Task directions: Count the lines in the entries that contain the string "dimensions", treating case as significant, and give only the number.

[Entries]
━━━━━━
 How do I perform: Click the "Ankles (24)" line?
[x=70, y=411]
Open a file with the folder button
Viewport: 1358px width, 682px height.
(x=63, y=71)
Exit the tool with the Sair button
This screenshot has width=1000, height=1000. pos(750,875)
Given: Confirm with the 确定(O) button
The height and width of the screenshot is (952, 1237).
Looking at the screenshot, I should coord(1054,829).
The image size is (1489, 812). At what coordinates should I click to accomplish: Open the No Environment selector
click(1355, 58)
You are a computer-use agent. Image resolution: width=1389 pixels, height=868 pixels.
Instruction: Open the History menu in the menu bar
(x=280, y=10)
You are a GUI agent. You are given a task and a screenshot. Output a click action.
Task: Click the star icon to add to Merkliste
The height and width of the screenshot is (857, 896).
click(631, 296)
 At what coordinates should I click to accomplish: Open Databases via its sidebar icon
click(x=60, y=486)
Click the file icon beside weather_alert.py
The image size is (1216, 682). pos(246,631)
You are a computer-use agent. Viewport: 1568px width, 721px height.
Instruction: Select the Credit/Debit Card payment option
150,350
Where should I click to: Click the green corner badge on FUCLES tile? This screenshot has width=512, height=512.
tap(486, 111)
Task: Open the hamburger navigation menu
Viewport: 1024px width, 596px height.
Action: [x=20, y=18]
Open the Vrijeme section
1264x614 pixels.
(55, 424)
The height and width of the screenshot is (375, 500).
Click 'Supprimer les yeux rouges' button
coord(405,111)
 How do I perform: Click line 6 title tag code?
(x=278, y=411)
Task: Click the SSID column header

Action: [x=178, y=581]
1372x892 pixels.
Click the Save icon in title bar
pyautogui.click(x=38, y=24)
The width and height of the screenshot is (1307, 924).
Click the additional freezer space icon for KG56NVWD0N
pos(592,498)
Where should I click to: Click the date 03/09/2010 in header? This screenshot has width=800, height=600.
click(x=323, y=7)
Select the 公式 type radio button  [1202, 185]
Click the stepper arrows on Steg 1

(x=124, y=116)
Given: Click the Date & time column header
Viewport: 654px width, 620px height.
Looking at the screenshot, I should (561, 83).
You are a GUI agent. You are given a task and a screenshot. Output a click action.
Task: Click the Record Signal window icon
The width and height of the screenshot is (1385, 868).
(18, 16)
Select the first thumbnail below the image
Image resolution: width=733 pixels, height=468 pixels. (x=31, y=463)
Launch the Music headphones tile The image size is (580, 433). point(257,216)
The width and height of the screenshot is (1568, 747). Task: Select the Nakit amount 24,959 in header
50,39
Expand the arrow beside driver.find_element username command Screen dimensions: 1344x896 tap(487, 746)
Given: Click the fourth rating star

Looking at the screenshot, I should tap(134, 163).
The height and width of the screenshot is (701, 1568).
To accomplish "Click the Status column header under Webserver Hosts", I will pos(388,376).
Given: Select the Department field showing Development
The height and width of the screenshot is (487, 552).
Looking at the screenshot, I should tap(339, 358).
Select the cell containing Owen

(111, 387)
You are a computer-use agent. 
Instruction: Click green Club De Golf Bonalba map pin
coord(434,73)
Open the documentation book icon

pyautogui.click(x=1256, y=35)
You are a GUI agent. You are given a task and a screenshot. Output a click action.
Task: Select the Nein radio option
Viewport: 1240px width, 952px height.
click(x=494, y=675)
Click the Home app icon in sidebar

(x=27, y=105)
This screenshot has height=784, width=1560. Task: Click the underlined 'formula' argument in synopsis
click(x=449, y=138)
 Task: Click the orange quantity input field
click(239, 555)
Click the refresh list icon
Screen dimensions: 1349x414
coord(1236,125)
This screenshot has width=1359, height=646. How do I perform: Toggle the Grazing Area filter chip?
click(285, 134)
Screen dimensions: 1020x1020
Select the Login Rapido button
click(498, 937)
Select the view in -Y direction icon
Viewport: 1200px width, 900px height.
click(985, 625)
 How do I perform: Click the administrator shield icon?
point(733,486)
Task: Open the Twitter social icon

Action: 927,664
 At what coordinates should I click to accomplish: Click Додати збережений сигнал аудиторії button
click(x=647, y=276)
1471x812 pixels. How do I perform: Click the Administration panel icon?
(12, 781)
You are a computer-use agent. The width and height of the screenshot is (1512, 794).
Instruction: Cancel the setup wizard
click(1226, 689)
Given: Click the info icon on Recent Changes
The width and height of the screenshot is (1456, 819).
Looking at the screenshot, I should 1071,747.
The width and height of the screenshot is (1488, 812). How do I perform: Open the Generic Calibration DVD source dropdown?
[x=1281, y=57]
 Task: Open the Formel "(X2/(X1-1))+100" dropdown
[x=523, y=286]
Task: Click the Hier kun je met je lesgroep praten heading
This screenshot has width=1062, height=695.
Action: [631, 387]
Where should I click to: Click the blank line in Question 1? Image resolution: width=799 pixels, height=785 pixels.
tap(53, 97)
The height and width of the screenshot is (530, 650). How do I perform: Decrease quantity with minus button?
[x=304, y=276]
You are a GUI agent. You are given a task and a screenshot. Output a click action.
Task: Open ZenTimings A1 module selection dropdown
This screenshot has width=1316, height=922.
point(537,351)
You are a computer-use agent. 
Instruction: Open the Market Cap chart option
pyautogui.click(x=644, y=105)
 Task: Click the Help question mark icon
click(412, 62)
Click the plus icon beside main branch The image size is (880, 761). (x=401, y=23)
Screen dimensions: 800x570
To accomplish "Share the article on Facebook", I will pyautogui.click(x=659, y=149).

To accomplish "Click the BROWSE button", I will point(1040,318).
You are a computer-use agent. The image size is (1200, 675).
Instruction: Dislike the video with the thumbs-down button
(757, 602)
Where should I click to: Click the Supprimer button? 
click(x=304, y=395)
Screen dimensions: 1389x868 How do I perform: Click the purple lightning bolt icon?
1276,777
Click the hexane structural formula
━━━━━━
Response to the exercise: 5